TE MAKEN OPDRACHTEN =>
[A] Vertaal de zin "Soms zijn halfvergane zwammen mooier dan verse." uit de tekst over de Reuzenzwam naar het Engels.
[B] Haal uit de tekst over de Reuzenzwam letterlijk het stuk tussen "Vanmorgen zag ik" en "mooier dan verse.", met beide grenzen erbij.

OEFENTEKST =>

● ● ●

Vanmorgen zag ik een halfvergane Reuzenzwam op landgoed De Utrecht. Niet een zoals je ze normaal te zien krijgt, maar een in halfvergane toestand. Ik moest even goed kijken wat voor zwam het was. Nadat ik de zwam bij waarneming.nl had aangemeld kreeg ik de bevestiging dat het een Reuzenzwam was. Soms zijn halfvergane zwammen mooier dan verse.
De Reuzenzwam (Meripilus giganteus) is een saprofyte, parasiterende schimmel uit de stam der steeltjeszwammen (Basidiomycota). Ze veroorzaakt vooral witrot in loofbomen, maar kan ook coniferen aantasten. Het consolevormende, eenjarige vruchtlichaam heeft meerdere hoeden die grote clusters vormen. De reuzenzwam is te herkennen aan het grote vruchtlichaam van 50 tot 200 centimeter doorsnede en een hoogte van 20 tot 80 centimeter. Ze bestaat uit een groot aantal platte, halfronde tot waaiervormige hoeden die in een rozet uit een centrale knol groeien. Elke hoed heeft een doorsnede van 20 tot 80 centimeter, een breedte van 10 tot 30 centimeter en een dikte van één tot drie centimeter. De bovenzijde is aanvankelijk bleek- tot kastanjebruin, maar wordt donkerroodbruin en concentrisch gezoneerd naarmate de hoed ouder wordt. Het oppervlak is golvend en viltig. De scherpe, golvende rand is wittig tot zwart en is vaak gekerfd.

● ● ●

BRONGEGEVENS =>
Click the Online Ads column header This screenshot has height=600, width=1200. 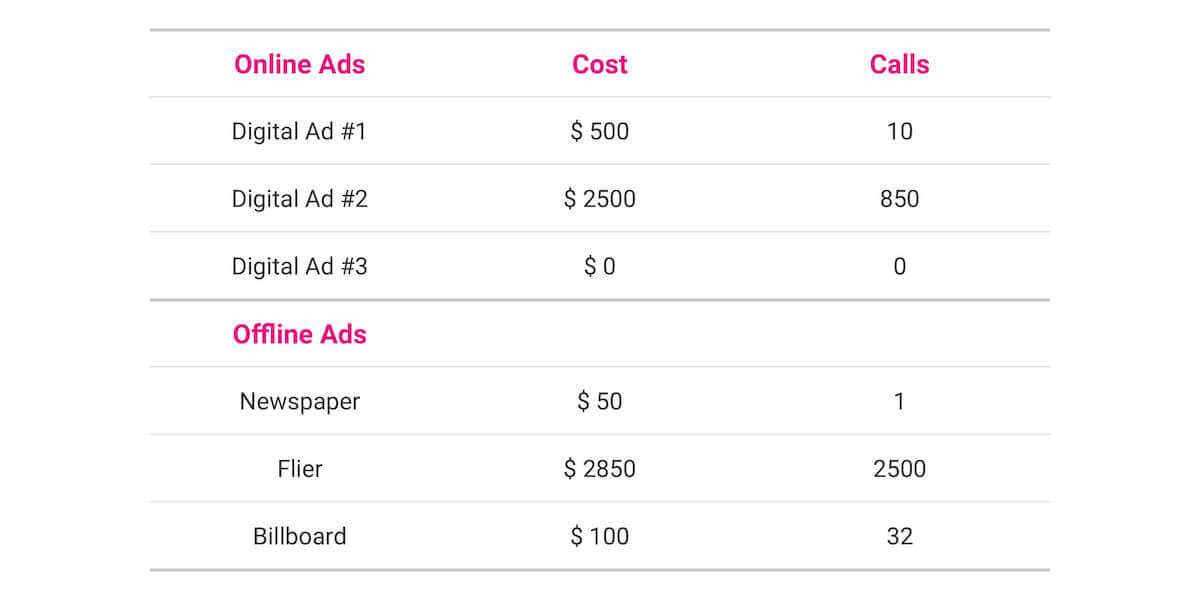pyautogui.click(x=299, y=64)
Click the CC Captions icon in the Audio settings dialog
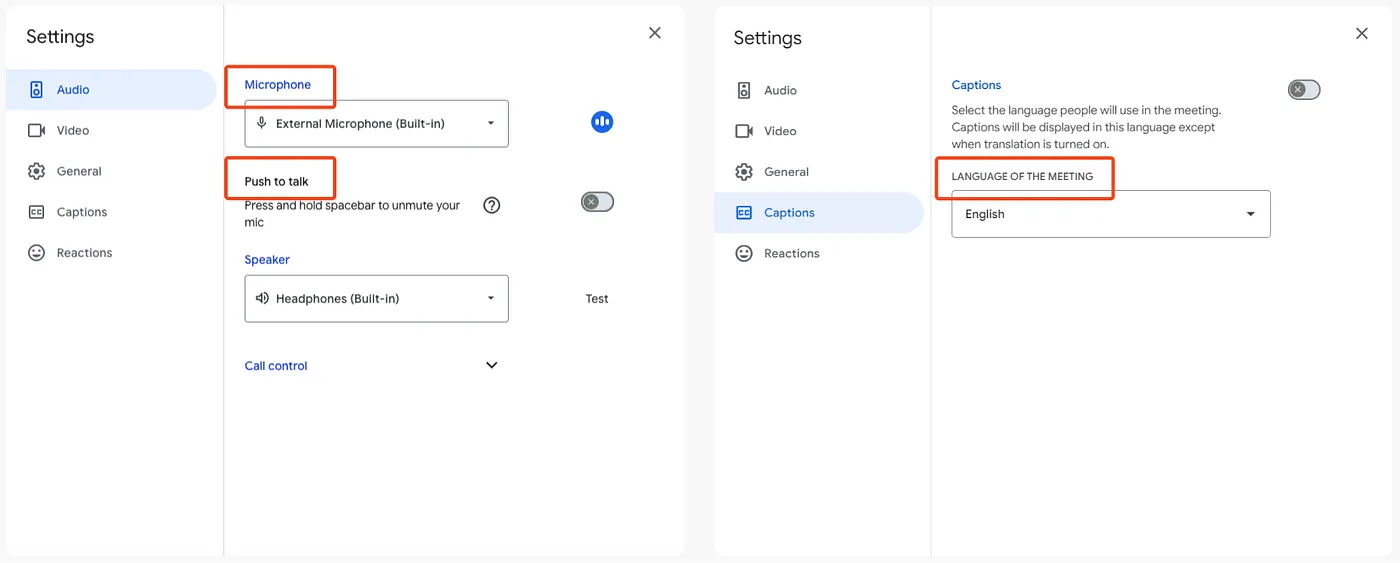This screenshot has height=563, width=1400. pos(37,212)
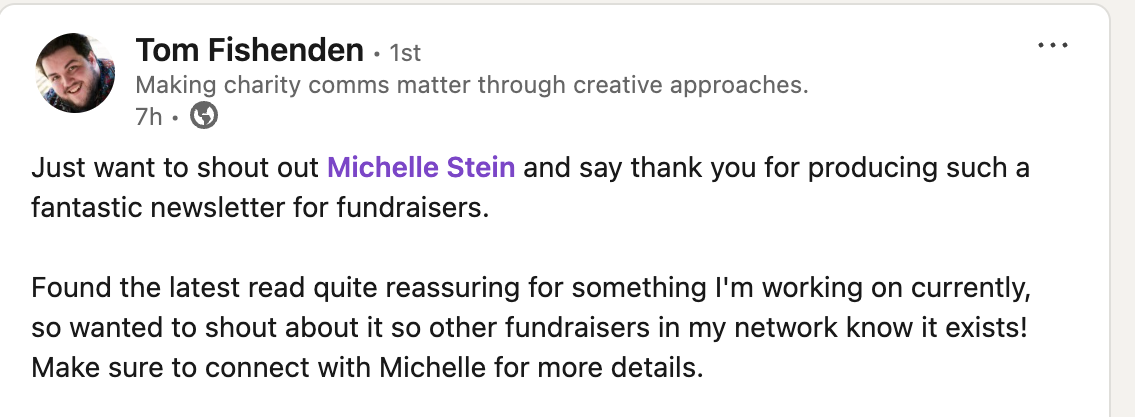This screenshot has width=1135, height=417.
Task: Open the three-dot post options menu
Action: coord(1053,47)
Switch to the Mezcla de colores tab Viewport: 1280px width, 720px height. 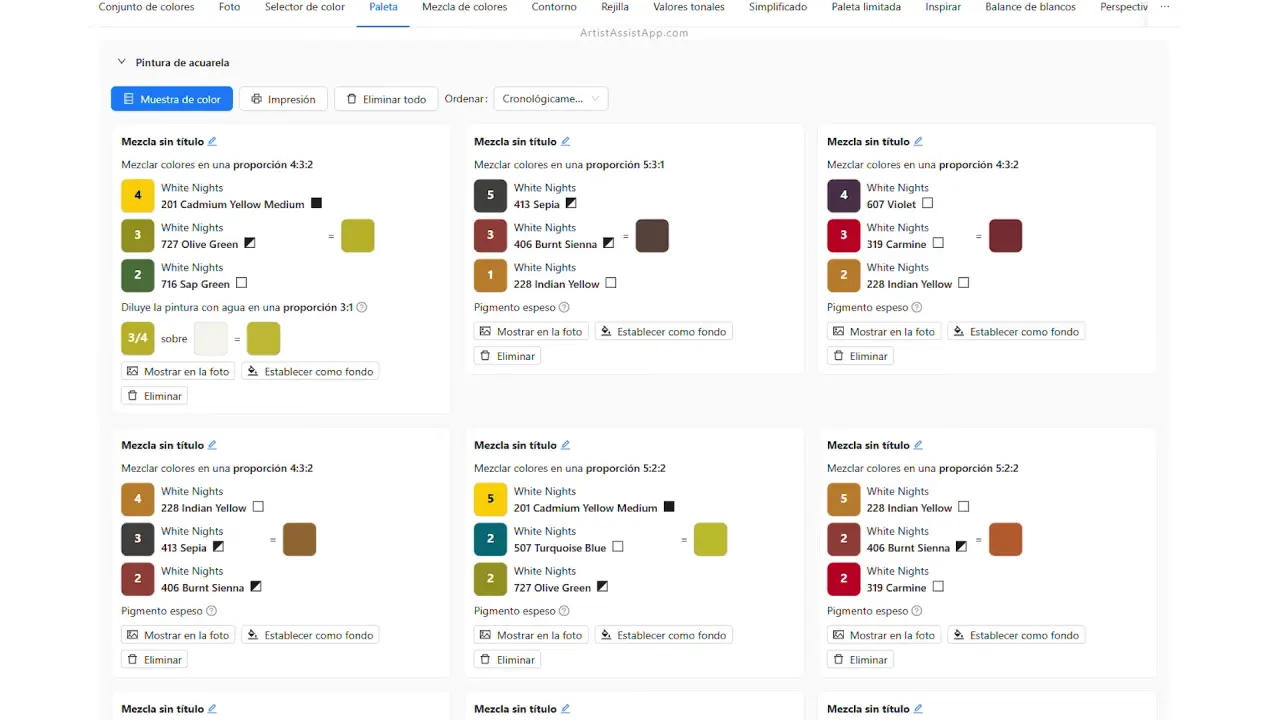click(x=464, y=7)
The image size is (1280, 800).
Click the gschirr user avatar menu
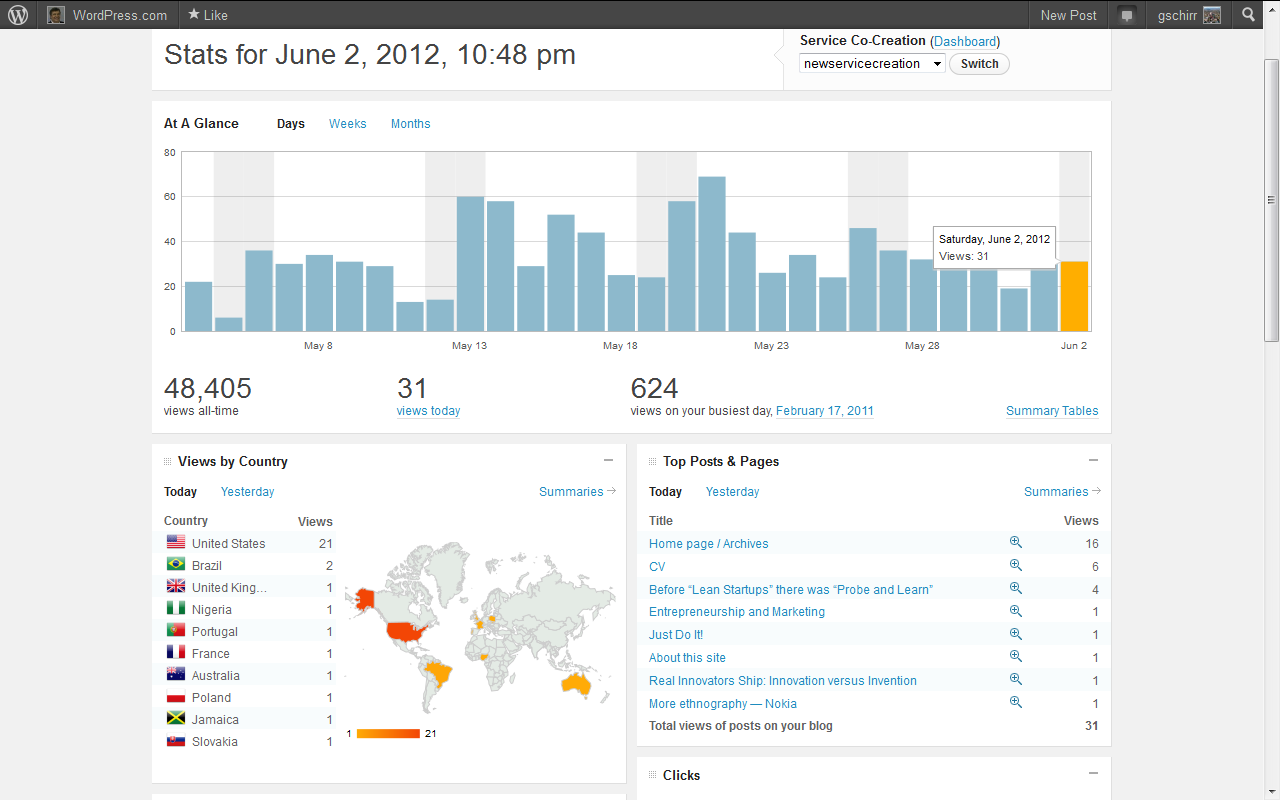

● ● ●

UITWERKINGEN =>
[A] Sometimes half-decayed fungi are more beautiful than fresh ones.

[B]
Vanmorgen zag ik een halfvergane Reuzenzwam op landgoed De Utrecht. Niet een zoals je ze normaal te zien krijgt, maar een in halfvergane toestand. Ik moest even goed kijken wat voor zwam het was. Nadat ik de zwam bij waarneming.nl had aangemeld kreeg ik de bevestiging dat het een Reuzenzwam was. Soms zijn halfvergane zwammen mooier dan verse.